Dans une seconde perspective, la stabilité apparente des métiers repose sur le postulat d'une homogénéité forte des enseignants, d'une identité professionnelle commune aux enseignants d'un même degré ; une approche interactionniste a l'opposé définit le groupe professionnel comme « conglomérat de segments en compétition et en restructuration continue » (Bucher et Strauss (1992)) et non comme unité organique. Dès lors le problème est moins de rechercher les transformations globales des cultures professionnelles ou des métiers que de s'attacher aux carrières des individus, définies en termes de parcours d'une personne au cours de son cycle de vie, mettant en relation trajectoire biographique et système d'emploi ; il s'agit de comprendre les conditions de mobilisation, les résistances, les adaptations, les éventuelles recompositions identitaires « qui s'opère au sein des établissements et qui renforce la segmentation du groupe professionnel » (Van Zanten (1999)).
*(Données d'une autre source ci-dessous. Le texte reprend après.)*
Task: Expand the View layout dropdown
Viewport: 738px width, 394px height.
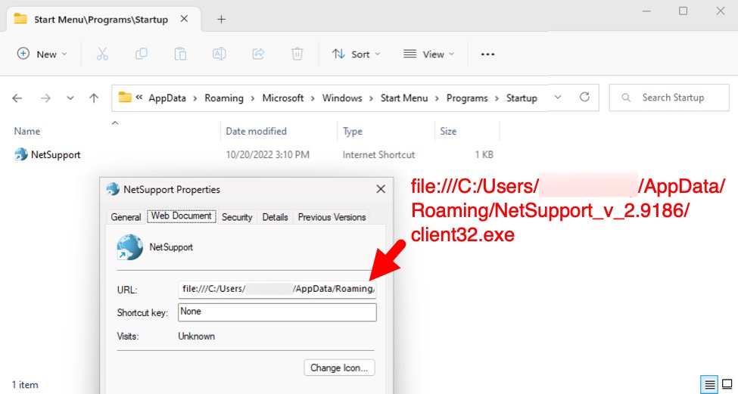Action: click(x=428, y=54)
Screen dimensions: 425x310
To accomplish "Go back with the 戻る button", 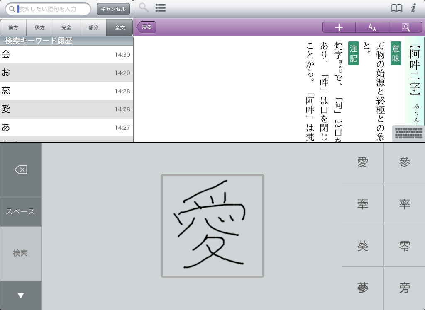I will [x=147, y=27].
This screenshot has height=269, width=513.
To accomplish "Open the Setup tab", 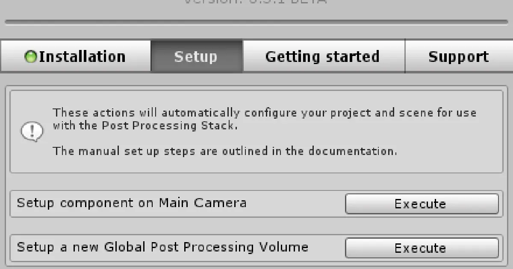I will point(197,56).
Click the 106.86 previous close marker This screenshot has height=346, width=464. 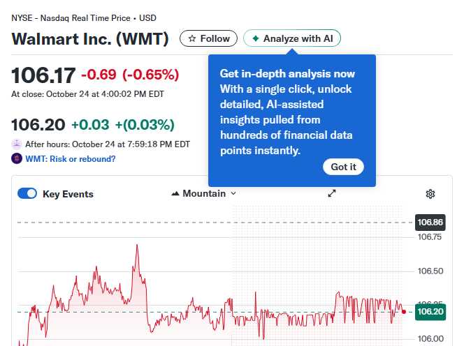click(x=430, y=223)
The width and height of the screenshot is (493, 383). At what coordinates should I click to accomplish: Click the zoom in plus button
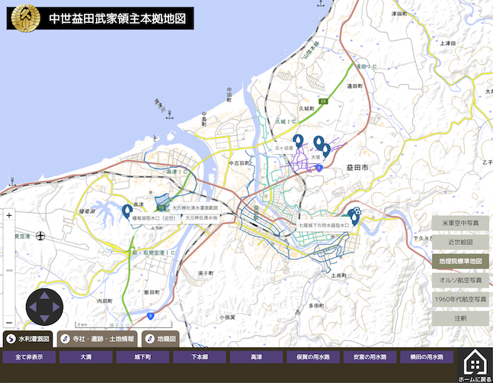coord(9,215)
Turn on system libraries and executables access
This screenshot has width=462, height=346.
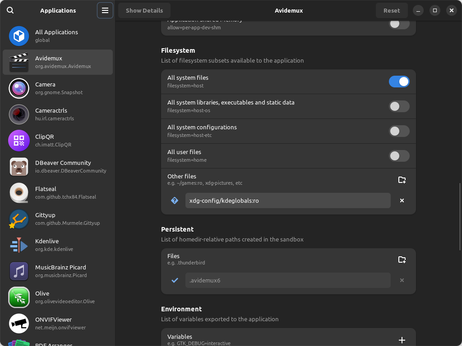click(x=399, y=106)
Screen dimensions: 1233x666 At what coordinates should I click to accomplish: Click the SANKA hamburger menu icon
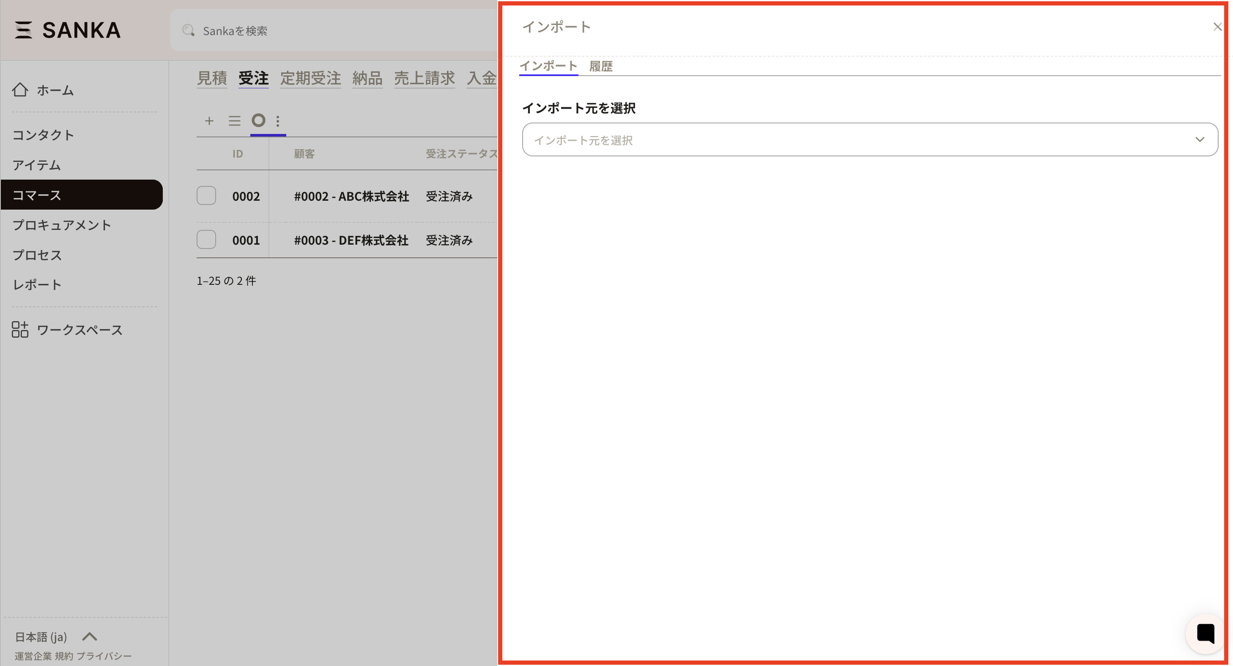coord(23,30)
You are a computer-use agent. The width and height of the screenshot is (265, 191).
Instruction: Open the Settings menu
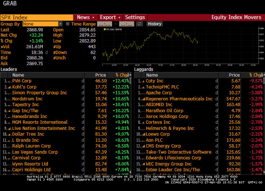135,17
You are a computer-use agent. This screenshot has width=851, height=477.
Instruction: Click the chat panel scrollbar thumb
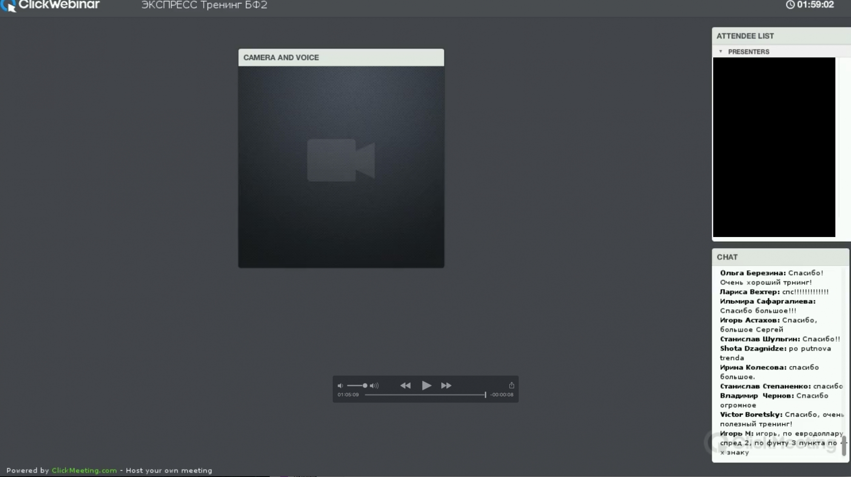coord(844,446)
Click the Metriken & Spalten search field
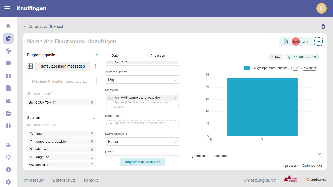 tap(62, 81)
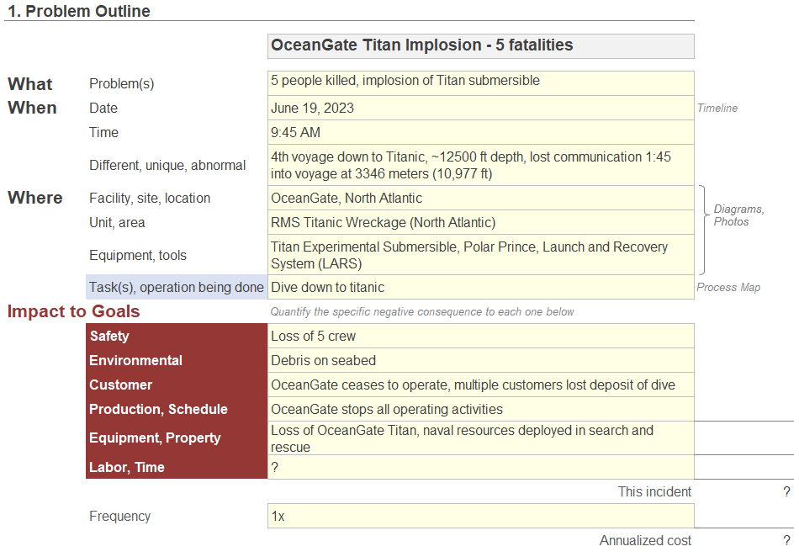This screenshot has height=557, width=799.
Task: Select the Annualized cost question mark value
Action: [x=786, y=540]
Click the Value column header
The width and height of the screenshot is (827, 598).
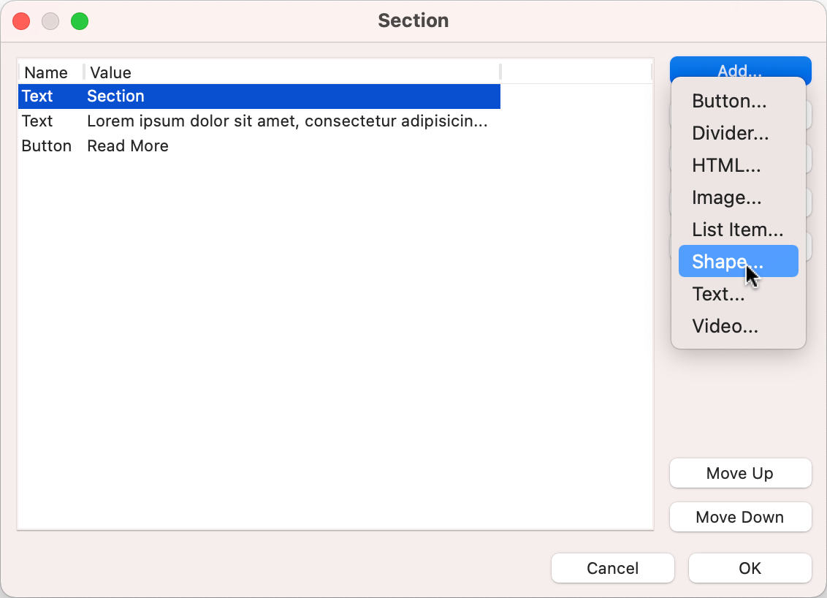[x=110, y=72]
En troisième lieu, on observe que les évolutions des pratiques enseignantes ne suivent pas en quelque sorte un rythme « attendu », comme en témoigne les nouvelles formes de régulation internes à l'institution. À partir des années 1980, on observe l'émergence d'un mode de régulation qui tente de promouvoir une obligation de résultats, s'inscrivant à la fois dans une dynamique de rationalisation technique de l'activité, abandonnant la normalisation antérieure des moyens désormais laissés à l'initiative locale, préconisant une culture de l'évaluation et de la communication, les acteurs devant tenir et rendre compte des effets de leurs actions tant à l'intérieur de l'institution qu'à destination du public. Sans doute la légitimité de cette rationalisation moderniste peut heurter de front les sensibilités des enseignants traditionalistes qui se réclament volontiers d'un double système de références, le micro-espace de la classe, l'horizon de finalités universelles, qu'elles soient d'ordre politique ou culturel, ignorant ainsi l'ordre construit localement et son organisation. Plus fondamentalement, ces régulations internes, au sein d'un établissement, ne peuvent être que de type normatif : si l'autonomie des enseignants est condition de l'accomplissement de leur métier, parce que toute action pédagogique est une construction personnelle et sociale irréductible à une rationalité technique de transmission d'informations, il s'agit alors de transformer les manières d'être au métier, les attentes, les définitions du bien, développées par les individus et les groupes professionnels ; ces régulations reposent donc sur un travail d'enrôlement pour obtenir le consentement ou l'adhésion des acteurs, dans la mesure où les postures éthiques (et politiques) sont essentielles dans l'exercice professionnel, sauf à réduire l'éducation à une activité de prestation de services. Cette mobilisation-conversion ne relève pas d'une gestion prévisionnelle des emplois et nous renvoie de fait à la pluralité et la contextualisation des mondes enseignants.

L'enseignement au tournant du millénaire ? Un univers composite qui requiert de revisiter ses propres fondements et dont la temporalité n'est pas réductible à celle des agendas politiques.